→ What you will do: Render the rows between the line containing "189x126 pixels. How" and the line containing "[x=428, y=654]", inclusive, as a JSON list of strings with one string per line. Omit blank lines and leave the pictures out.

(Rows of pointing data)
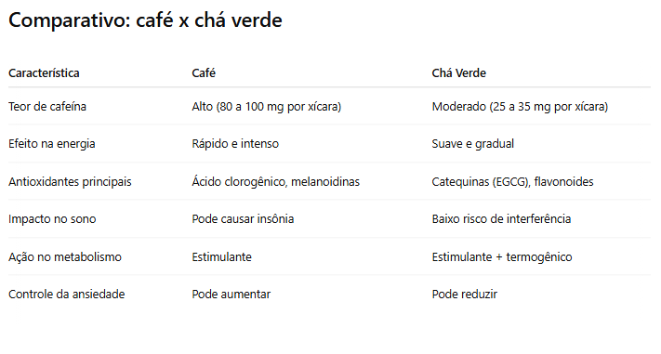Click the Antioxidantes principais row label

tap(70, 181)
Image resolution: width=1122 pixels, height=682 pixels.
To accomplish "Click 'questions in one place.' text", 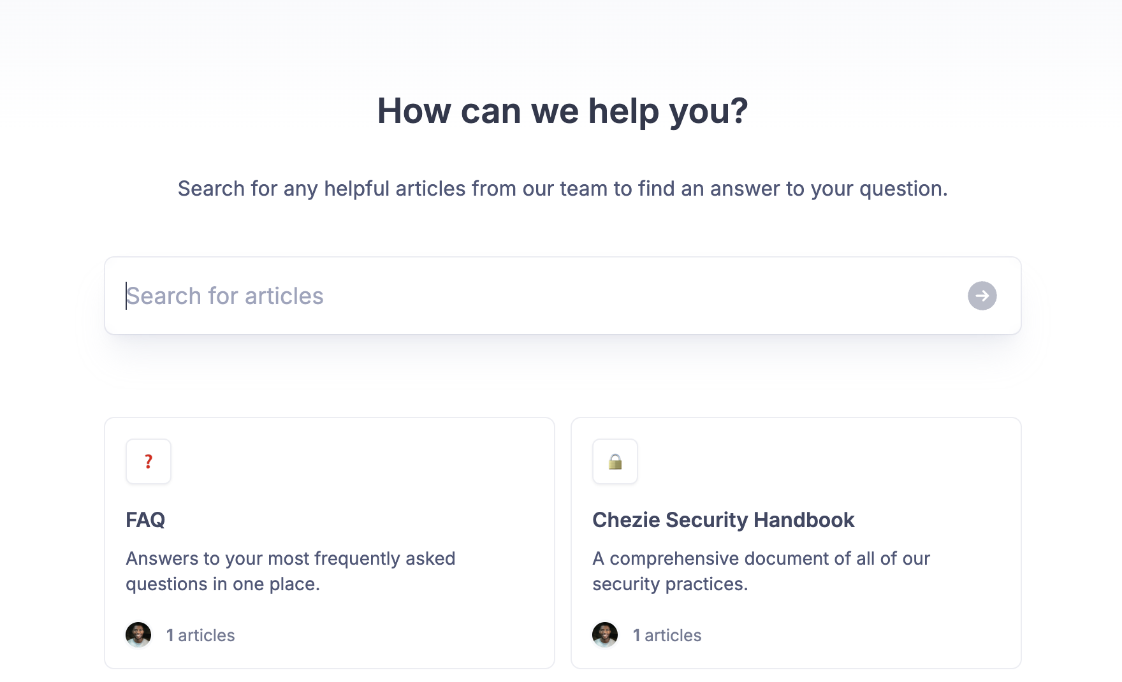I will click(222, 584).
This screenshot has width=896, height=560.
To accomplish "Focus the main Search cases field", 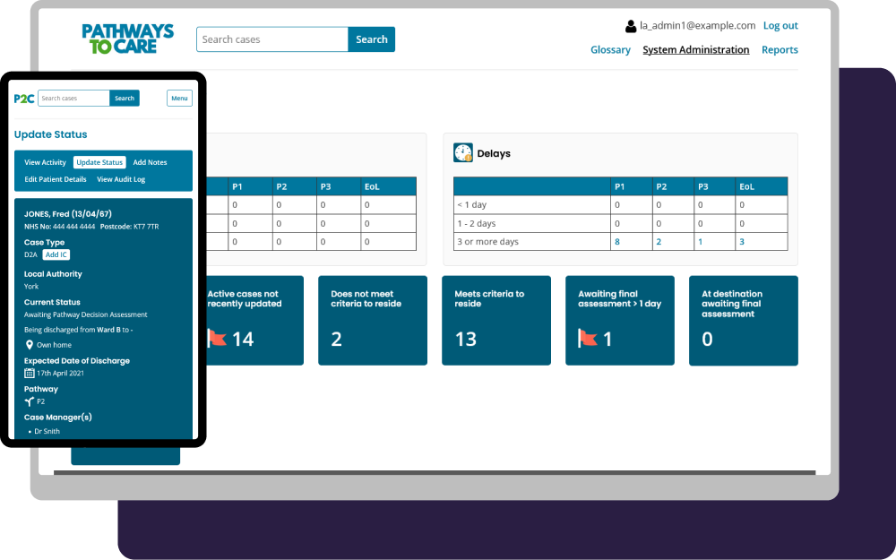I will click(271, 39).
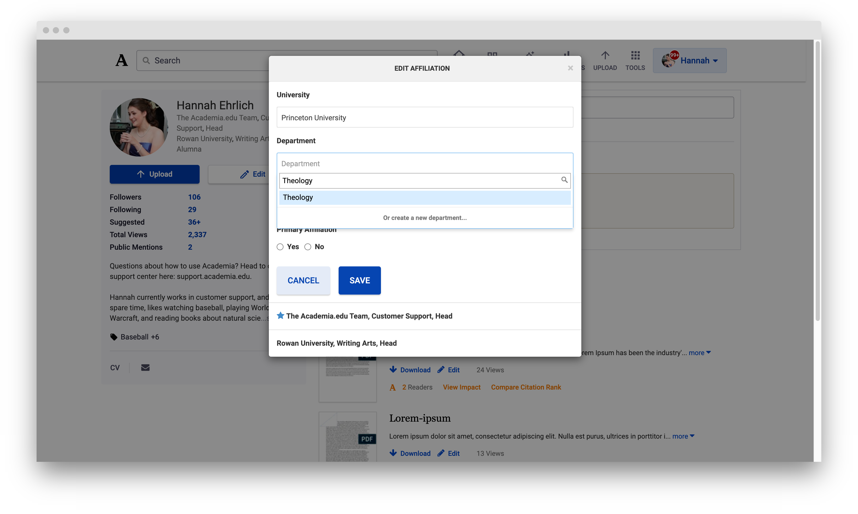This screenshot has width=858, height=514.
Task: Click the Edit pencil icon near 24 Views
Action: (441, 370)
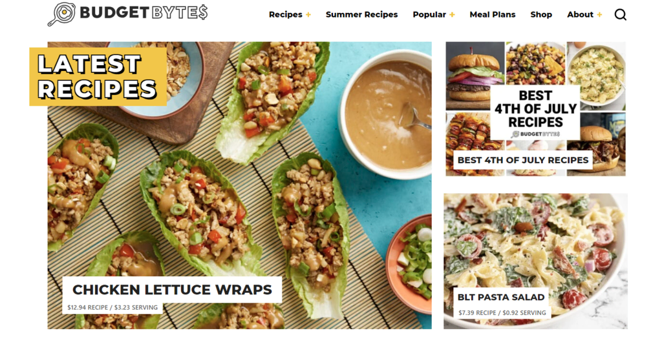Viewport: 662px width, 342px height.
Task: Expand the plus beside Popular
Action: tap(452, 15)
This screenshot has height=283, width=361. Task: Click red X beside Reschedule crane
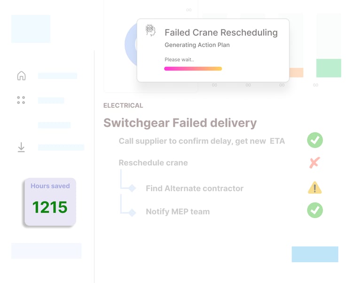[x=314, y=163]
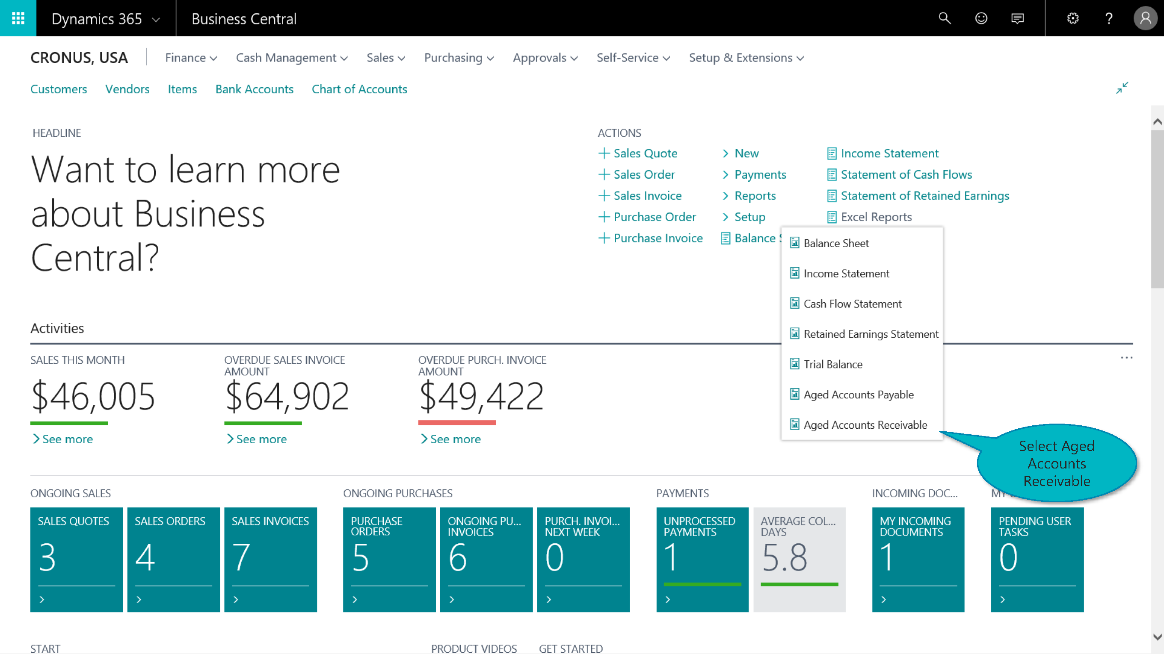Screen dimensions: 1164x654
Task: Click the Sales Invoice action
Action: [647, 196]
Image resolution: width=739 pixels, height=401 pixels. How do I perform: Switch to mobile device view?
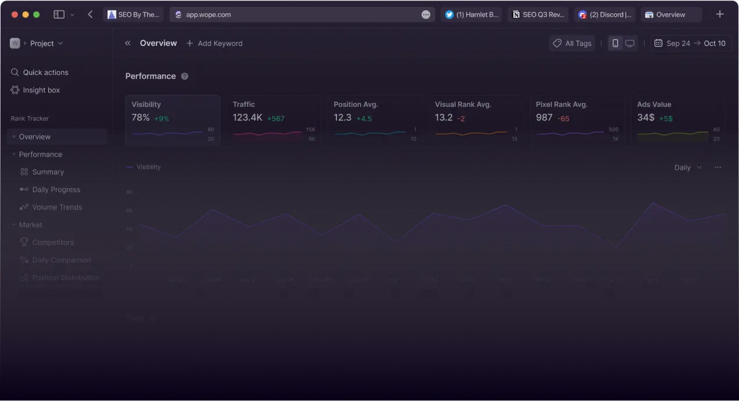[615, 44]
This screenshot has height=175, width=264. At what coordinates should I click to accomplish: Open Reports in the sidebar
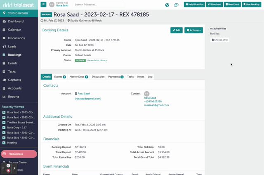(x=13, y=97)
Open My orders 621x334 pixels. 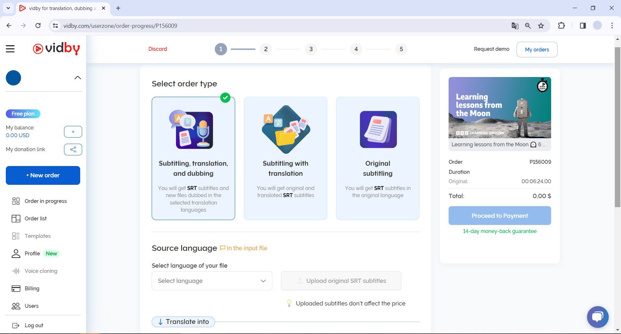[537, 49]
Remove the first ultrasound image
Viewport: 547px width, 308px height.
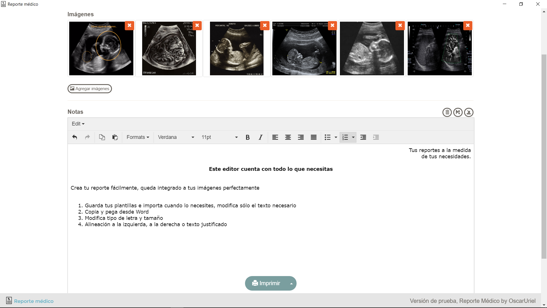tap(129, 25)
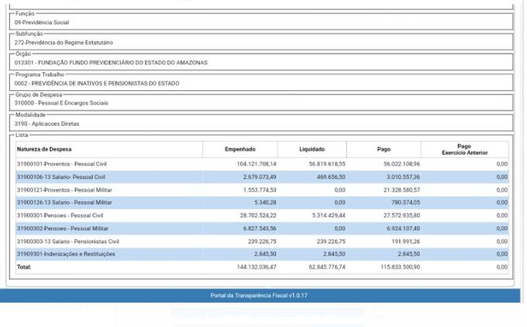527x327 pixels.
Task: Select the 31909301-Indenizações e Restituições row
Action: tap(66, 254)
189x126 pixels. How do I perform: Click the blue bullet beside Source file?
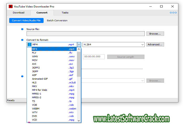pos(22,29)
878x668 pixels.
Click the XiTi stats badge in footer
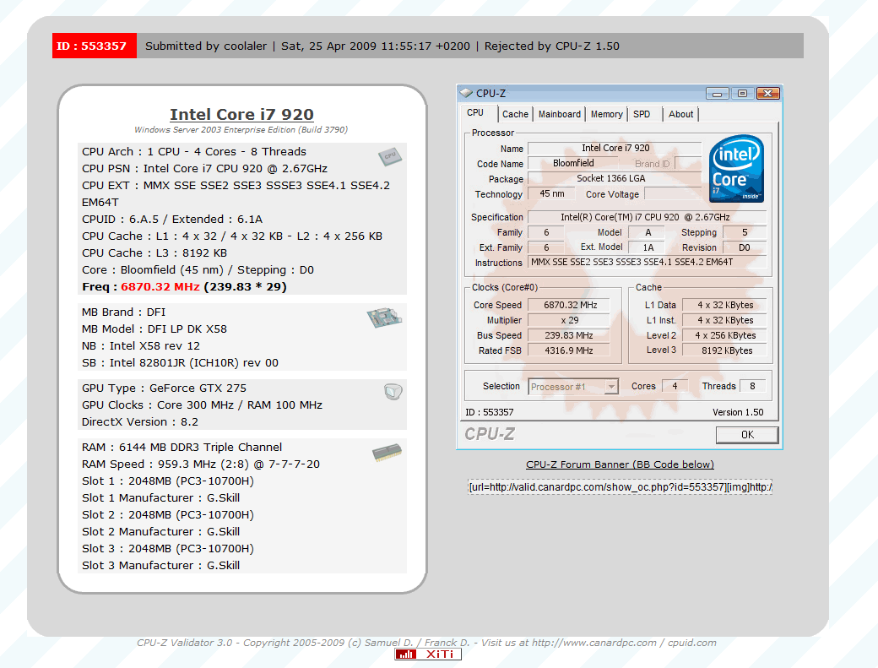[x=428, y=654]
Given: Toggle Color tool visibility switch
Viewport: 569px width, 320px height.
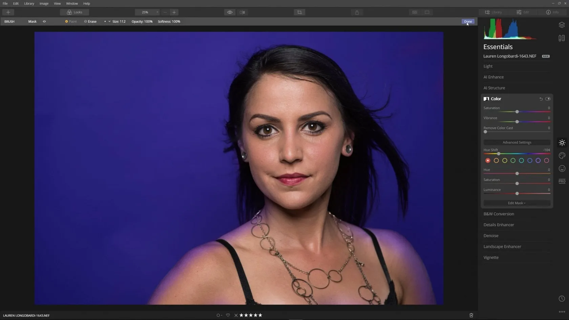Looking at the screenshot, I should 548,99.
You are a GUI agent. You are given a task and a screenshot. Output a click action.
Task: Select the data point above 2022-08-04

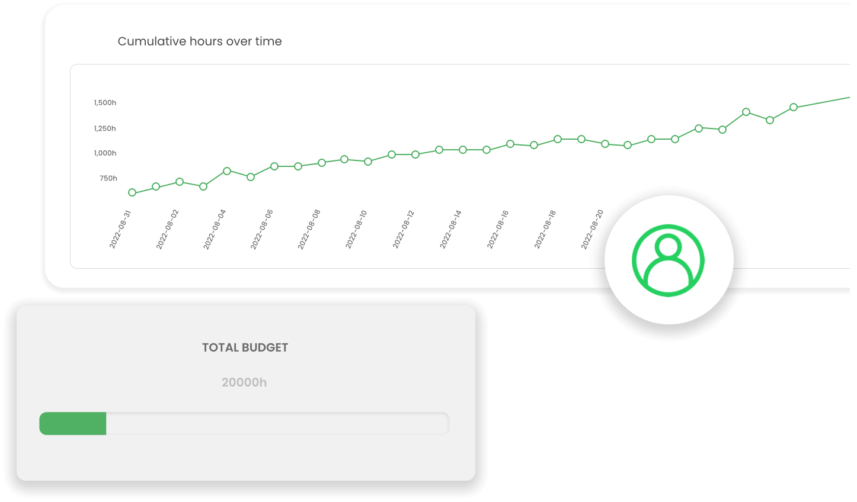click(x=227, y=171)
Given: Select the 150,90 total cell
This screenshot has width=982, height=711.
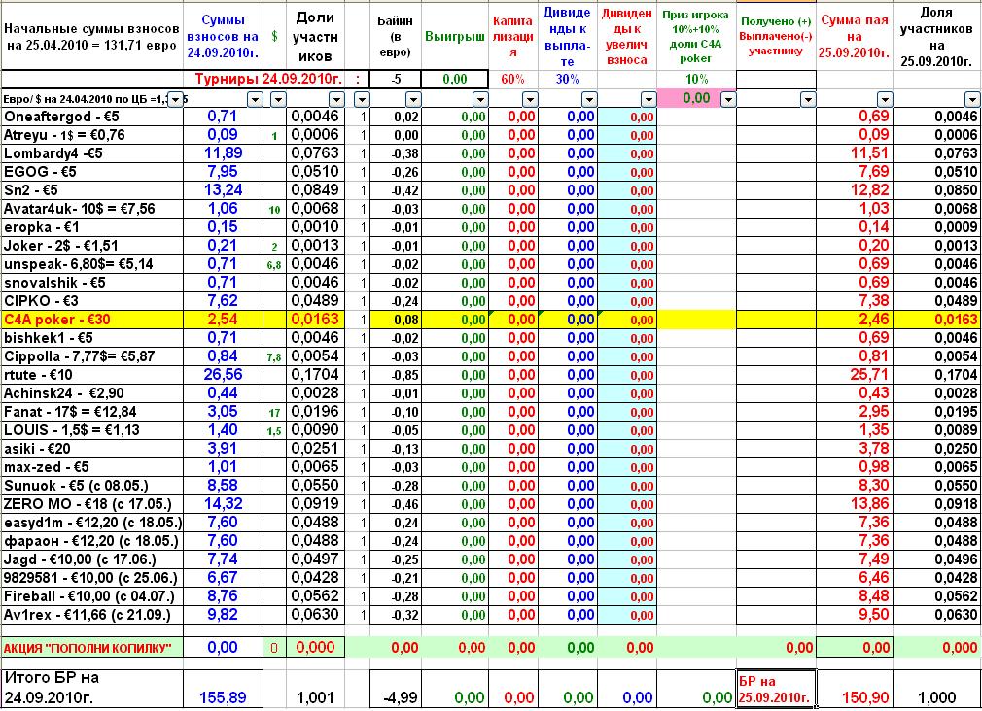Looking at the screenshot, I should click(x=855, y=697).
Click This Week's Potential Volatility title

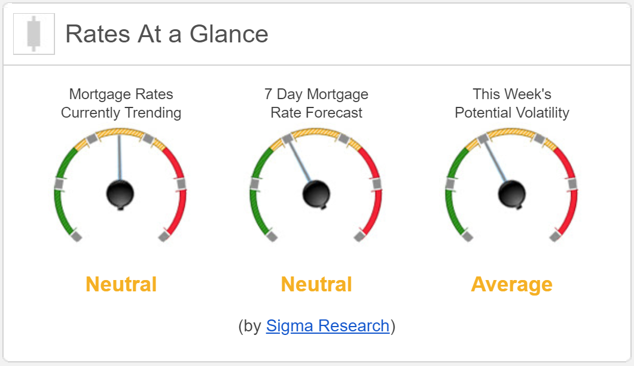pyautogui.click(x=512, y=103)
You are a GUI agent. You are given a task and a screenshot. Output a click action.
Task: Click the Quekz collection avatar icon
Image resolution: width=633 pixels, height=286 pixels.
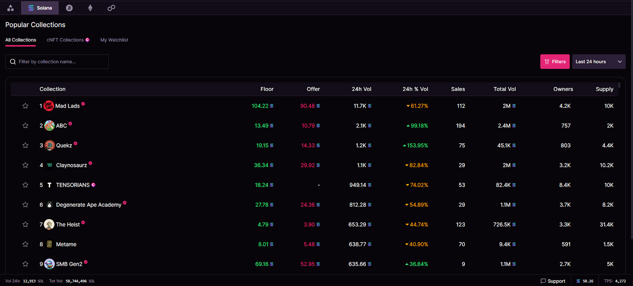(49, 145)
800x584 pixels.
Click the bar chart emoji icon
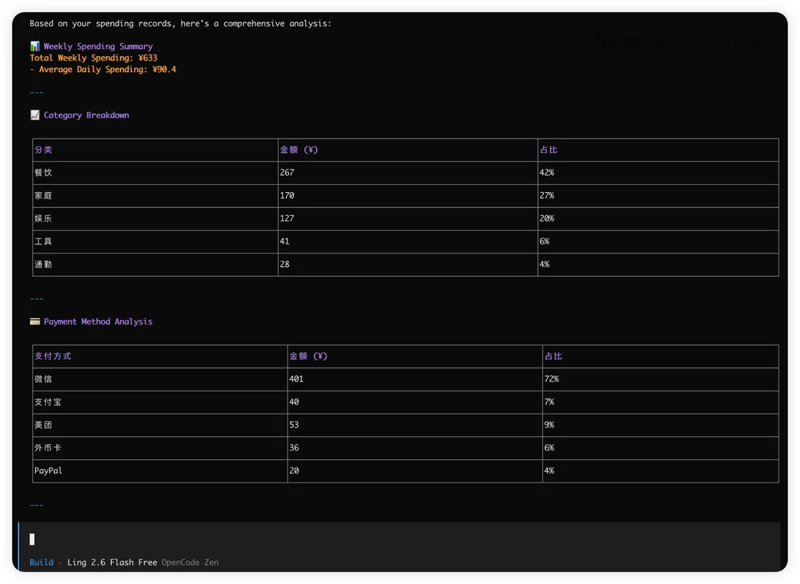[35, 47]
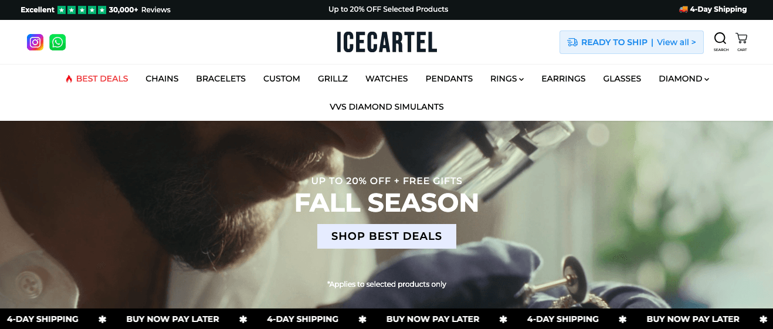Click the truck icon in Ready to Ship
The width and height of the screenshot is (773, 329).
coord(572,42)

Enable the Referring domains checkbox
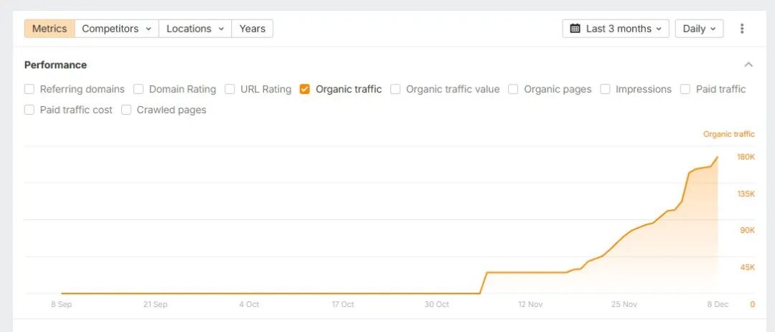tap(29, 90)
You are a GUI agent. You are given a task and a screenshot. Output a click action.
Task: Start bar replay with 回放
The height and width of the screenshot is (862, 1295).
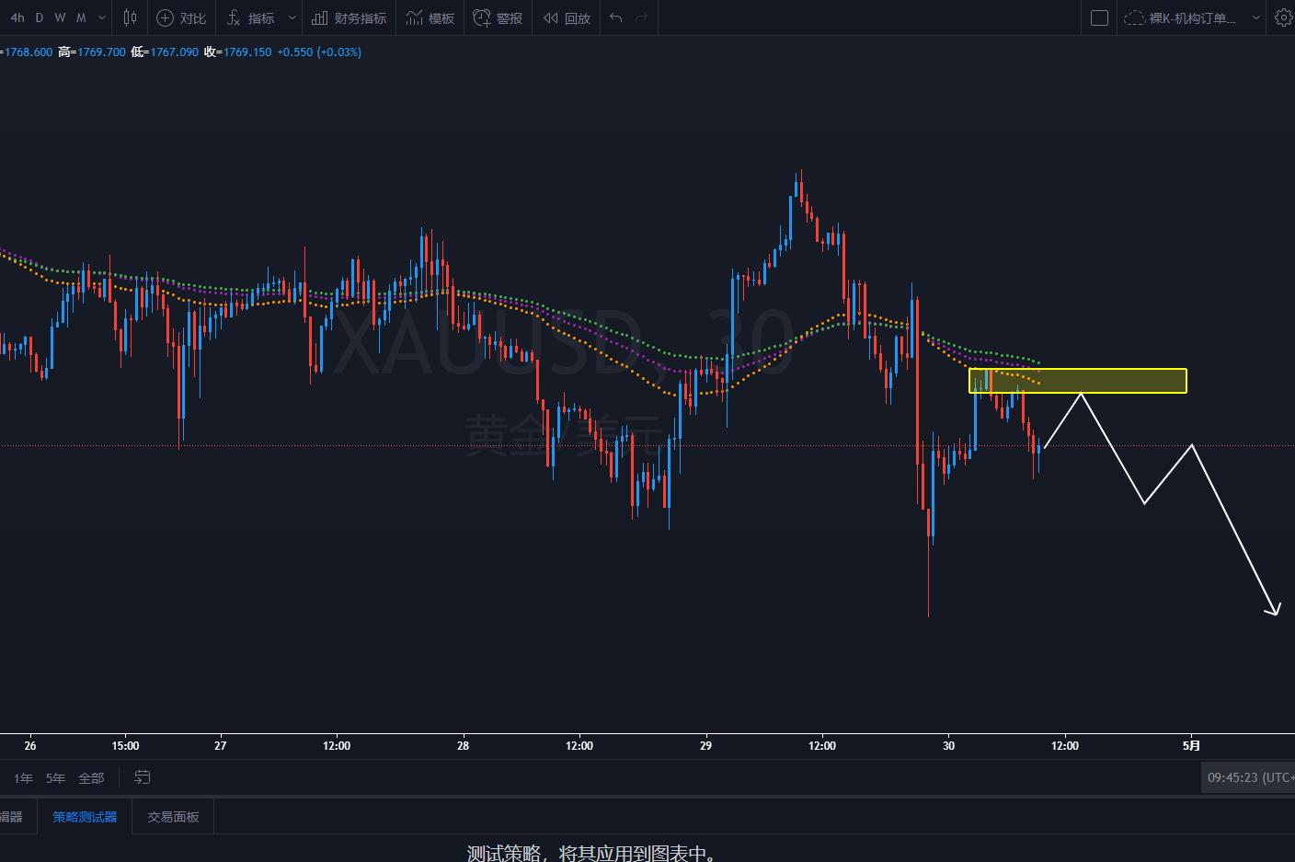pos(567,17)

→ Exercise output:
[
  "189x126 pixels. How do I perform: Click the blue bullet beside Source file?",
  "pos(22,29)",
  "878x668 pixels.",
  "Click the XiTi stats badge in footer",
  "[x=428, y=654]"
]